Last night I asked our waitress if she was a student. She used to be. She just graduated after majoring in art and photography. Not sure about the job prospects in those fields, but she’s waitressing for now. When asked about her love for photography, she said she was trying to build a darkroom in her basement. A darkroom??? I didn’t know we still used those things in the digital age. Interesting.
That got me thinking about how photography has changed during my lifetime. Well, not even my lifetime. How about the last 12 years? I remember pointing, shooting, and waiting. . . to finish a roll of film (which sometimes took months) and for the prints to be ready down at the KMart. You know what else? I don’t ever remember complaining, being upset, or demanding the destruction of a photo of me that just didn’t look right. You know. . . an unflattering pose, face, or angle. Instead, we’d laugh. Sometimes those were the best candid shots we had!
Welcome to the age of digital photography. It’s an age with attitudes regarding what makes a picture good or bad thanks to an image-based culture that’s set ridiculous appearance standards, while giving us the ability to “snap” more pictures and even digitally manipulate those images to “tweak” ourselves into “perfection.” We even have cameras with lenses and viewfinders on both sides. It’s all added up into a world where “DELETE THAT!” might just be the most-used phrase in amateur photography.

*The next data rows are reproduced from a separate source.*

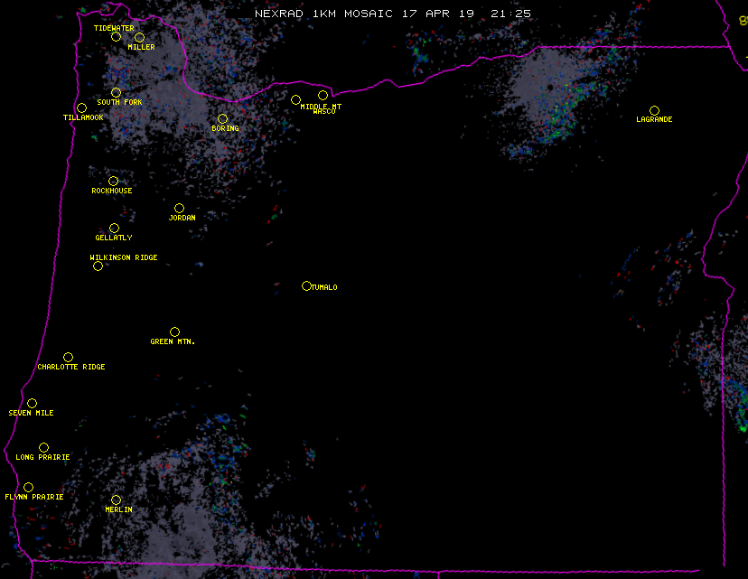
Task: Select the WILKINSON RIDGE station circle
Action: [98, 266]
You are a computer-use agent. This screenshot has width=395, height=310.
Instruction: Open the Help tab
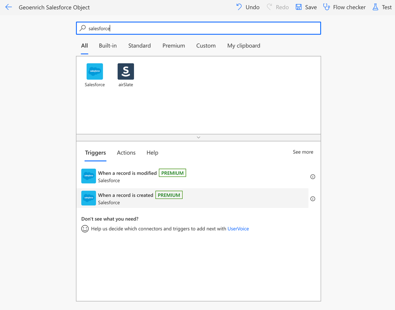coord(152,153)
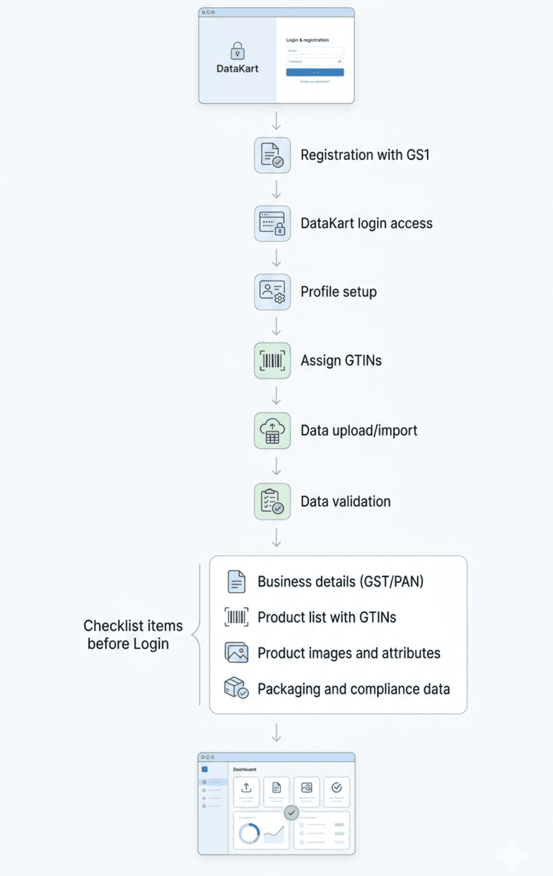553x876 pixels.
Task: Click the Packaging and compliance box icon
Action: tap(236, 688)
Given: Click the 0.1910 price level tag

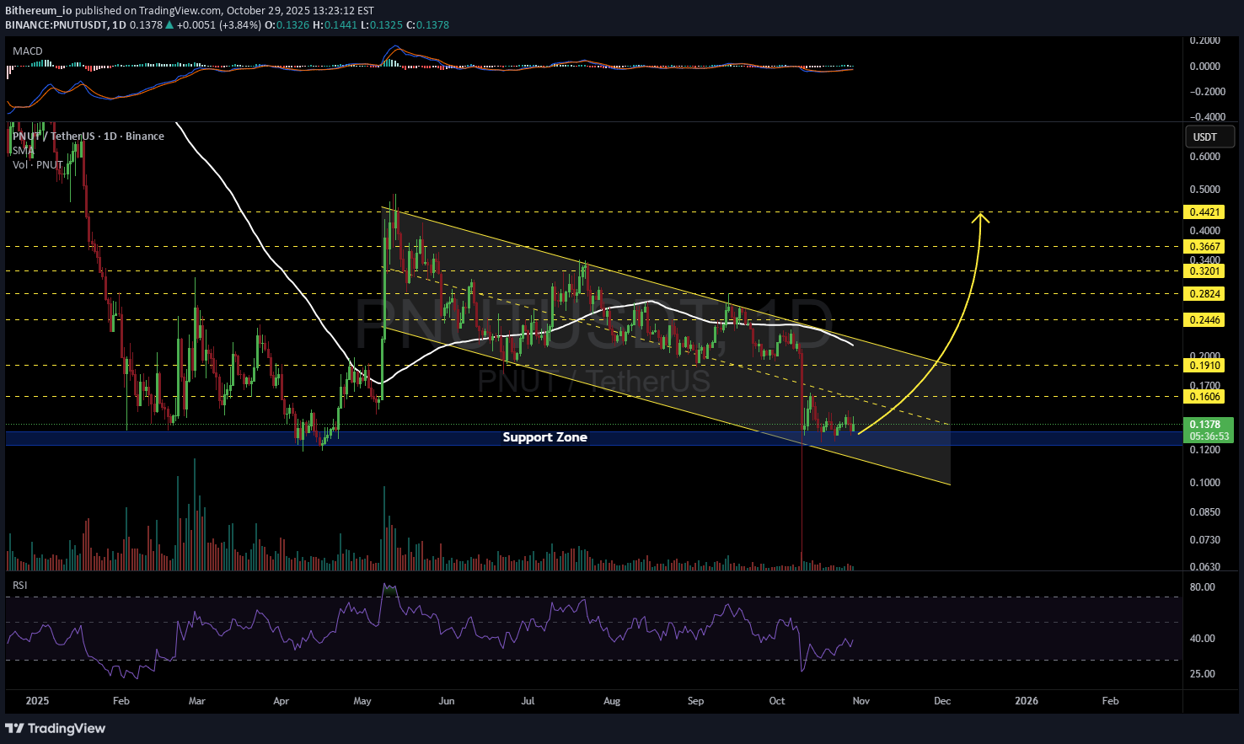Looking at the screenshot, I should [x=1204, y=366].
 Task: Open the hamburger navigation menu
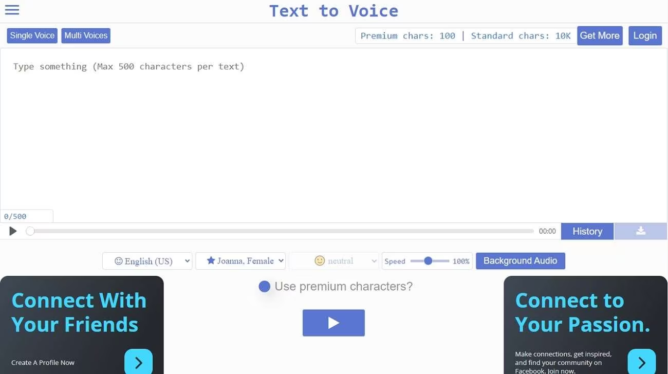click(12, 9)
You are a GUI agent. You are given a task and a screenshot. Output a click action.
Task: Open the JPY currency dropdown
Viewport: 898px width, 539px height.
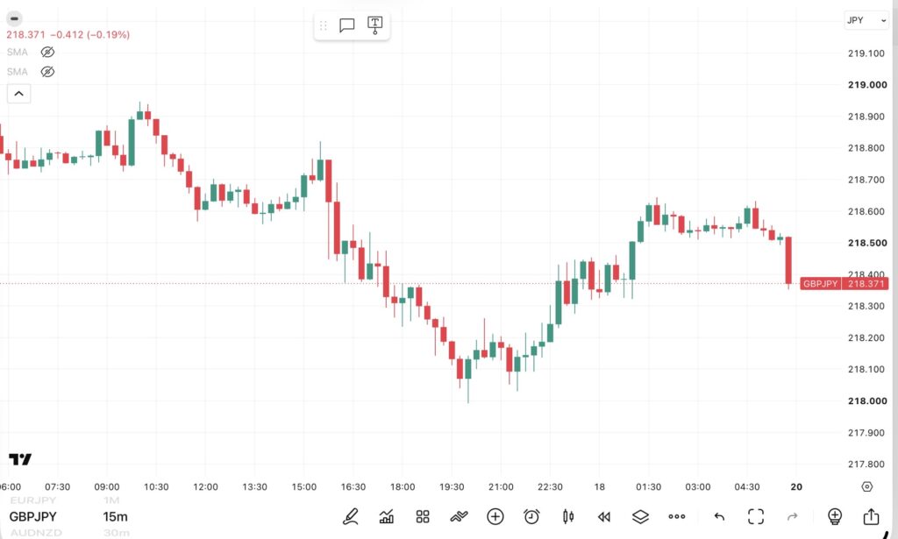click(866, 20)
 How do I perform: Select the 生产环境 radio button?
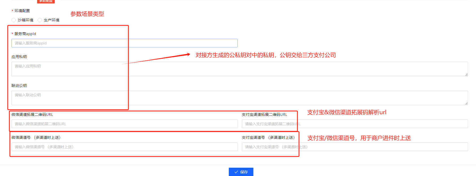(x=40, y=20)
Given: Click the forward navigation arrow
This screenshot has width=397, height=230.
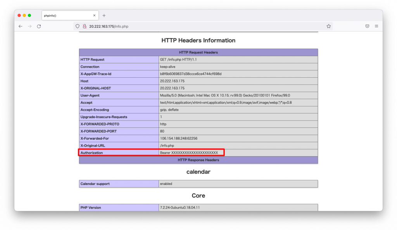Looking at the screenshot, I should tap(30, 26).
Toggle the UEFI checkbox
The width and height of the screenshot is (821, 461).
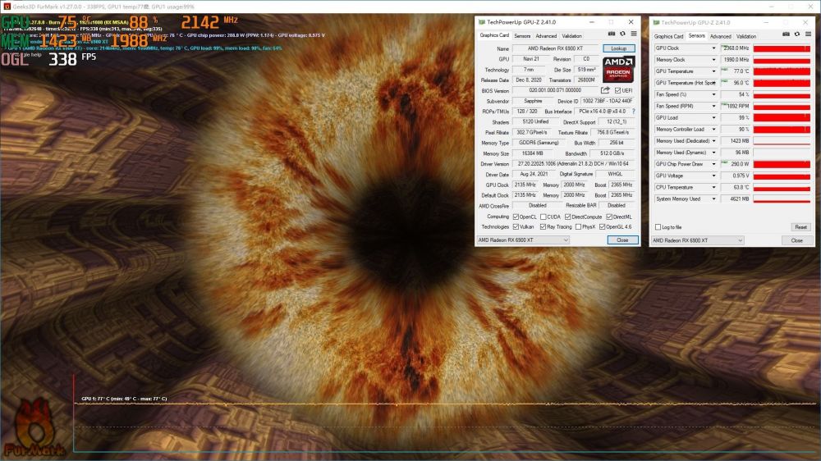pos(617,90)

This morning I’m teaching on teenagers, technology, and culture. One of the topics I want to cover is the new phenomenon of “fabricating self.” We used to do this in our imaginations, or in our correspondence with people we’d never met. Now, we do it with our cameras and computers. In a world where insecurity is epidemic and where adolescents go through an even more pronounced and tumultuous period of identity-formation (starting earlier, going later, more intense from start-to-finish. . . if the finish ever comes), the Internet has become an “identity fitting-room” where we try on multiple selves, make ourselves up, and reinvent ourselves over and over again. There’s been a kind of “perfect storm” that’s set the table for us to even manufacture multiple selves suited to each of the audiences we want to impress. One study from the Girl Scouts found that 75% of girls ages 14-17 agree that “most girls my age use social networking sites to make themselves look cooler than they are.”

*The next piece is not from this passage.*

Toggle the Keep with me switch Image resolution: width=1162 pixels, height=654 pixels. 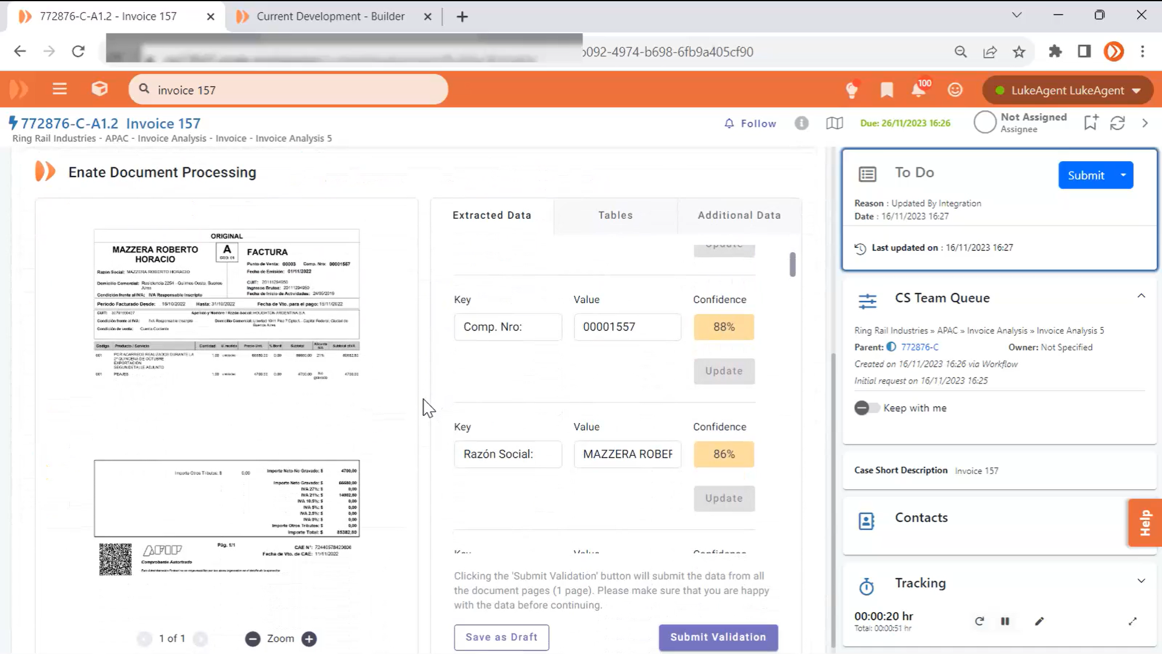(x=866, y=408)
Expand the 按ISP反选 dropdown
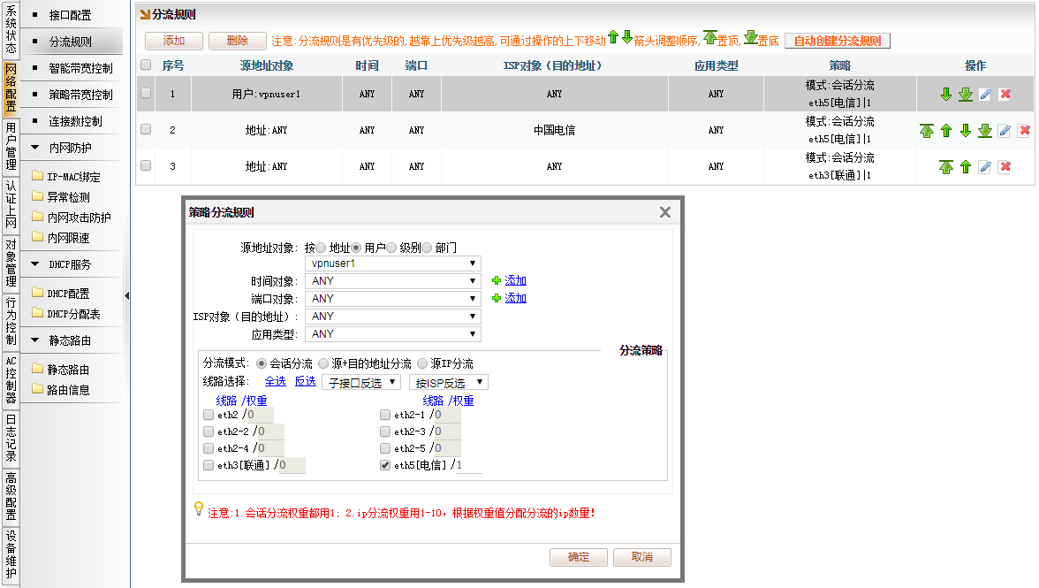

Have you seen the satirical Adobe Photoshop video that’s gone viral over the last few days. I think it captures aspects of what’s happening well.

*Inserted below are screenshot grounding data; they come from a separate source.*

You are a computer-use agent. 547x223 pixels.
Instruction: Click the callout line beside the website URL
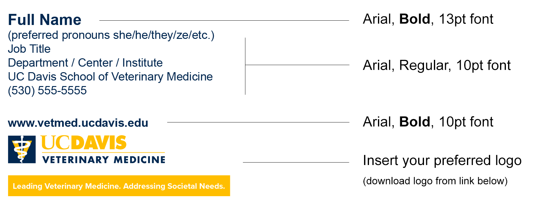click(x=258, y=122)
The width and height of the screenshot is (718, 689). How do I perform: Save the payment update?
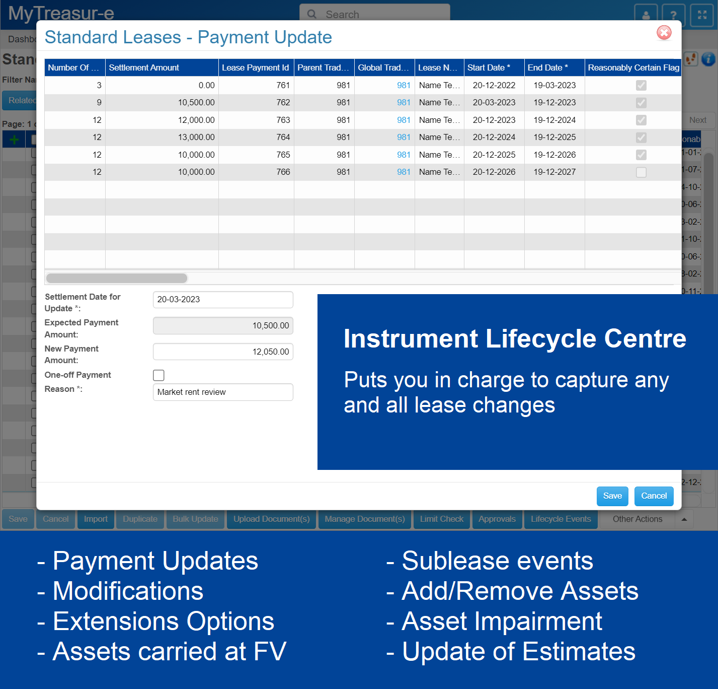pyautogui.click(x=612, y=496)
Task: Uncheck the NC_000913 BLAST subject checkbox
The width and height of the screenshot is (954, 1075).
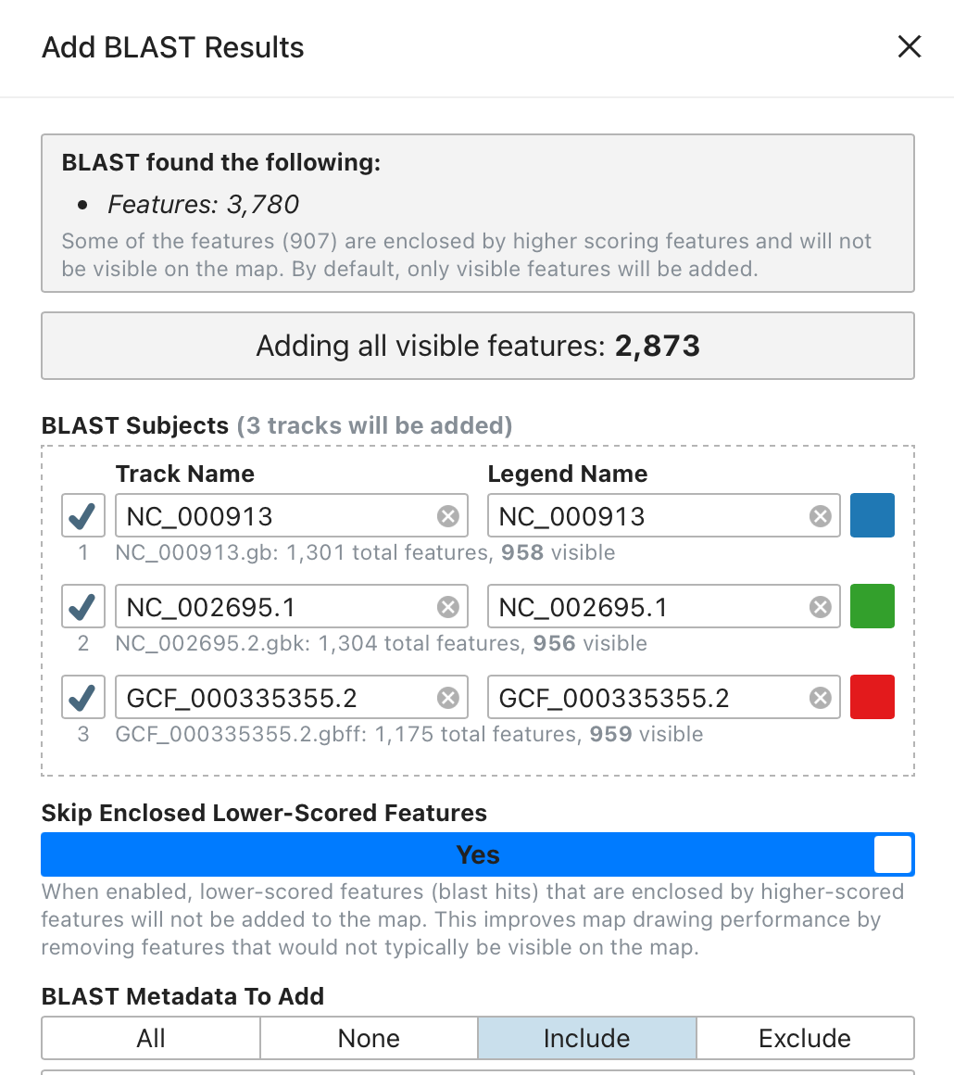Action: [83, 515]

Mark Bauerlein, author of The Dumbest Generation, says that “the screen becomes not a vein of truth, but a mirror of desire.” Quentin Schultze says that “the digital world suffocates virtue by allowing us unbridled freedom to be all things to all people. . . to give ourselves over to the highest bidder or to the most persuasive master” (Habits of the High-Tech Heart).
The obsession with image in our culture is growing. It all reminds me of something a friend said to me almost thirty years ago: “You tell me who or what you daydream about all day, and I’ll tell you who or what your God is.”
Thanks for your post. There is nothing new under the sun, but the idols that tempt us do seem to be getting bigger, shinier, louder, and easier to follow.
Image has ALWAYS been an issue, but as a Christian female, I have typically chosen to fight the allure of a false beauty. I turned 16 in 2000. Before that, I had to fight the allure of dieting, plucking, primping, and make-up like all young teen girls, and with my parents excellent guidance, I mostly succeed in feeling comfortable in my own skin. But I was smart, and my dad (an early desktop publisher) had Photoshop on our computer long before it was common. Even pre-Facebook and pre-MySpace, I learned to doctor ALL my photographs. What I had been strong enough to avoid doing to my physical body, I obsessed over doing to my digital image: I “fixed” everything. I didn’t think anything of it at the time, and didn’t change my mind about it for years.
Helping the next generation process and fight the allure of a “perfect” image is not a new challenge, but it is HARD, and getting harder all the time. My parents knew how to help me avoid eating disorders, but not how to help me stop using “liquify” on my photos.